TASK ITEM =
Find each line below containing the word "agent" and copy it.

Stored data
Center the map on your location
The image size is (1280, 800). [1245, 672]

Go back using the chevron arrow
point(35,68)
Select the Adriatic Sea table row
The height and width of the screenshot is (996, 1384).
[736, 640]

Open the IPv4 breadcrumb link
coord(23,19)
* * *
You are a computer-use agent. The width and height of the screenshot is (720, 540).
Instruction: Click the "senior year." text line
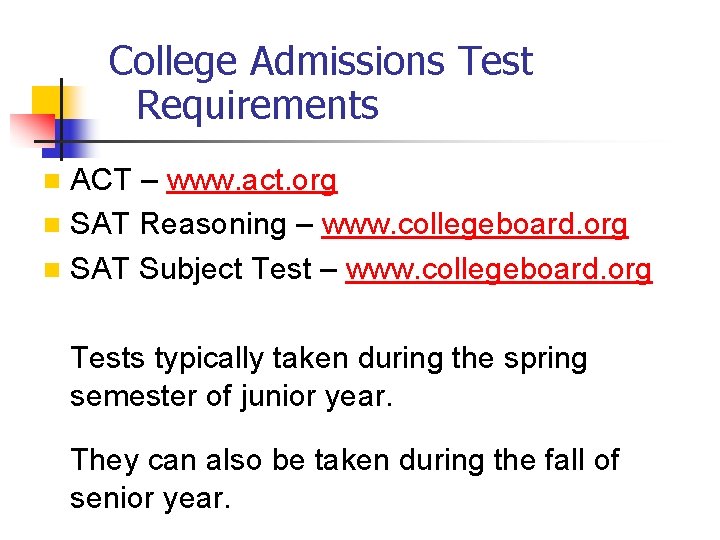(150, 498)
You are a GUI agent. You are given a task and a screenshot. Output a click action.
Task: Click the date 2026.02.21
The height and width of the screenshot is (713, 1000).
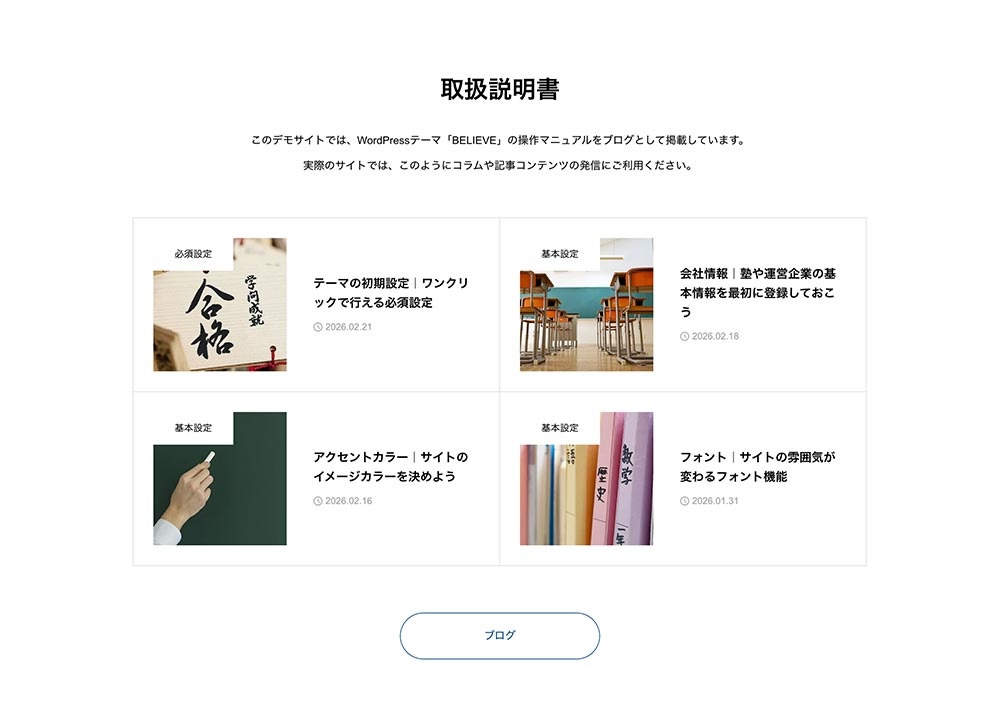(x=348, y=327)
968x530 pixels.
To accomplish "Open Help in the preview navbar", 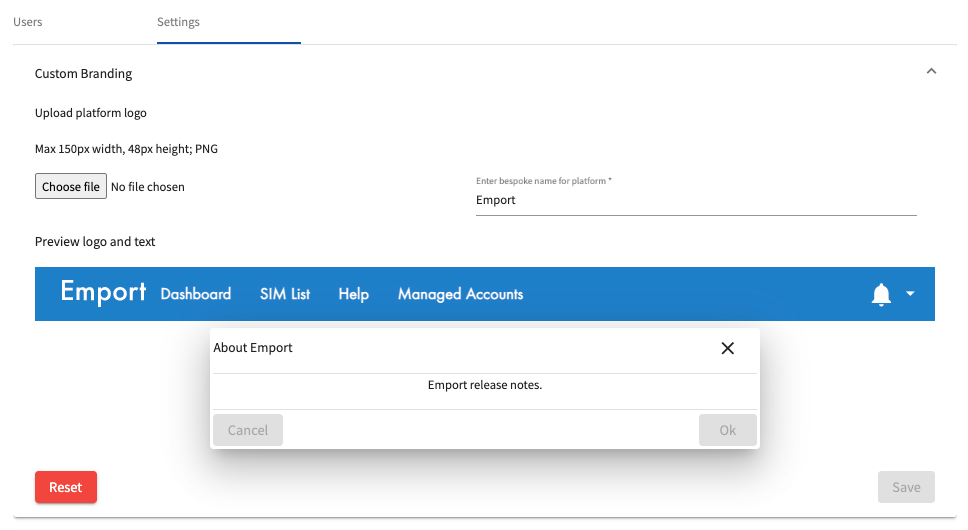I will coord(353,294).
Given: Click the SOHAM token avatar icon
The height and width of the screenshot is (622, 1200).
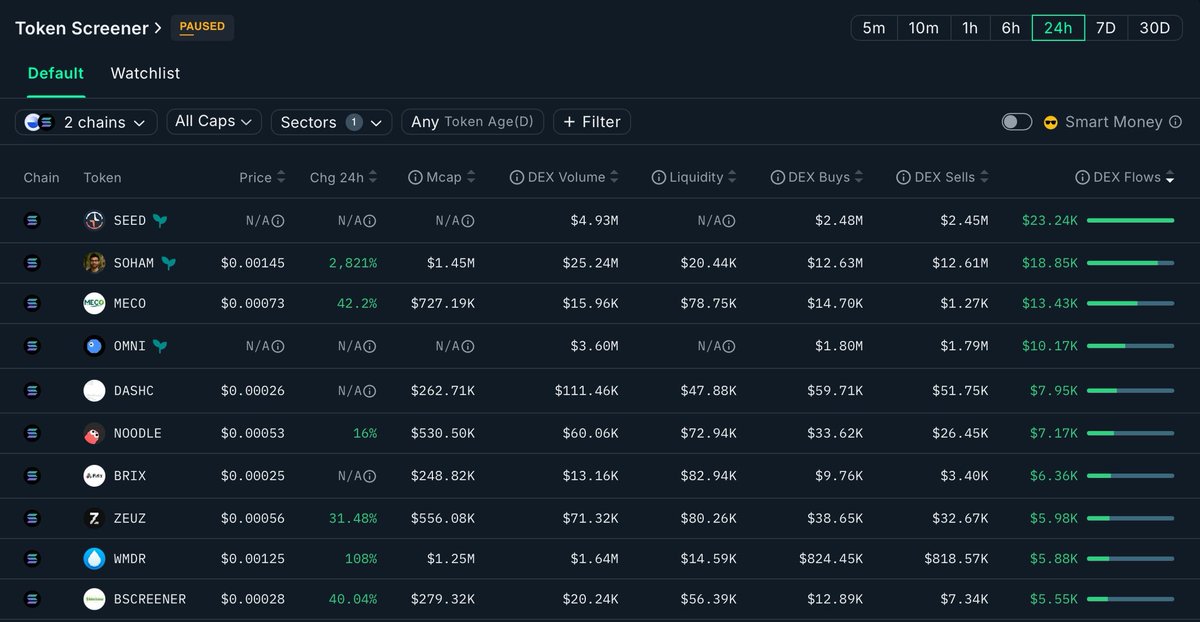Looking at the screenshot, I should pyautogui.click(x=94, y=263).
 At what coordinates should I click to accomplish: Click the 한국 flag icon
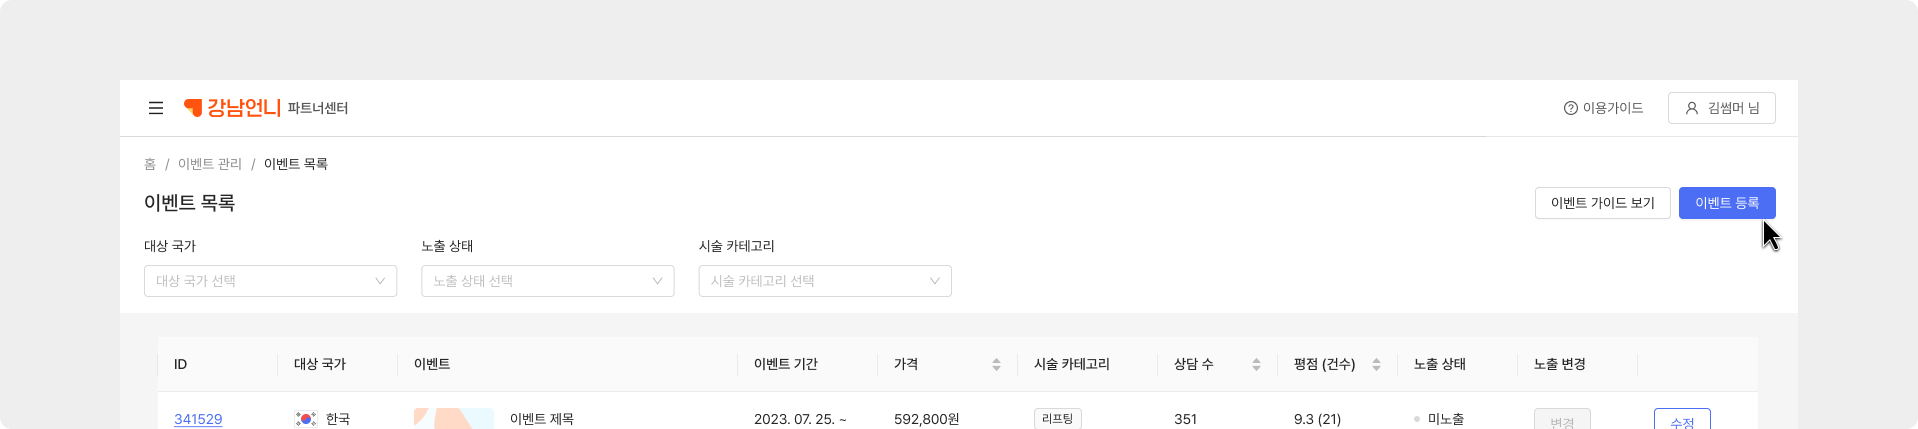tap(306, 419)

SOLUTION FOR THIS EXERCISE =
You are a computer-use agent. The width and height of the screenshot is (720, 540).
You are a GUI agent. You are given a task and a screenshot. Output a click action.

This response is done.